The Pentagon’s consideration of the new policy comes as some state and local leaders, along with colleges, universities and organizations, take steps to address the legacy of the Civil War, slavery and racism, removing statues of Confederate leaders from public spaces and renaming institutions honoring officials linked to racist policies. Last month, Mississippi’s governor signed a bill changing the state flag. NASCAR has also banned the flag.
The moves in some cases have taken on partisan tones, with President Trump decrying NASCAR’s flag ban and vowing to veto an annual defense bill if it includes a Democratic proposal to change the names of military bases honoring Confederate leaders. Those proposals come amid a nationwide reckoning that began with the death of George Floyd, an unarmed black man, in police custody in late May.
A Pentagon ban could also exacerbate strains between Pentagon leaders and Trump caused by the military’s involvement in responding to recent civil unrest. Since then, Defense Secretary Mark T. Esper and military leaders have scrambled to illustrate their responsiveness to a newly open conversation about race.
Military bases generally are not swathed in Confederate flags. Many barracks and homes on post carry the U.S. flag, service-specific banners, the colors of service academies or sports teams and college teams. The Confederate flag can more often be found on T-shirts, service members’ tattoos, bumper stickers or banners hanging inside a barracks.

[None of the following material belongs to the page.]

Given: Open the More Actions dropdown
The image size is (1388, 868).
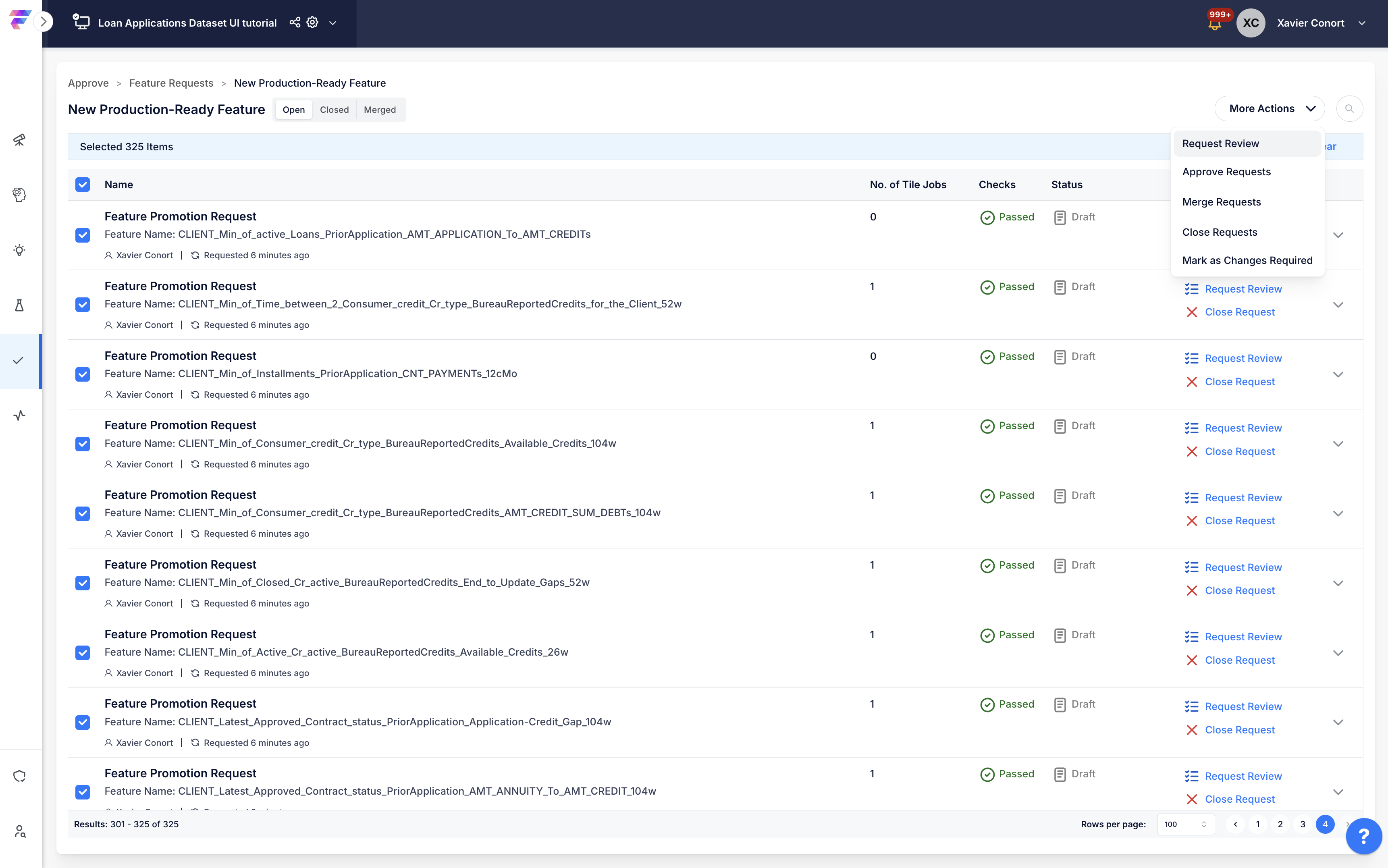Looking at the screenshot, I should click(x=1269, y=108).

Last month, the Marine Corps ordered the identification and removal of Confederate flag symbols in public and work spaces; the Navy has signaled it is moving to do the same.
The Marine Corps ban applies to mugs, bumper stickers, banners, posters and more. But it stops short of prohibiting the symbol inside barracks rooms and homes and on personal bags and vehicles.
While the Army, the largest military branch, has previously resisted pressure to rename its 10 bases honoring Confederate commanders, saying in 2017 that such moves would be “controversial and divisive,” officials have said in recent weeks that Army leaders are now open to at least discussing the issue.
The installations, all in former Confederate states, were named with input from influential locals in the Jim Crow era. The Army courted their buy-in because it needed large swaths of land to build sprawling bases during the buildups of World War I and II.
Fort Bragg in North Carolina, the headquarters of the Special Forces, bears the name of Gen. Braxton Bragg, a commander often assailed as one of the most bumbling commanders in the war. Fort Benning in Georgia, the home of Army infantry and airborne training, is named after Brig. Gen. Henry Benning, who laid out the protection of slavery as the motivation for secession in a speech in 1861.
Also likely to be the subject of conversations about Civil War tributes and the military are ships and buildings on military facilities named for Confederate leaders.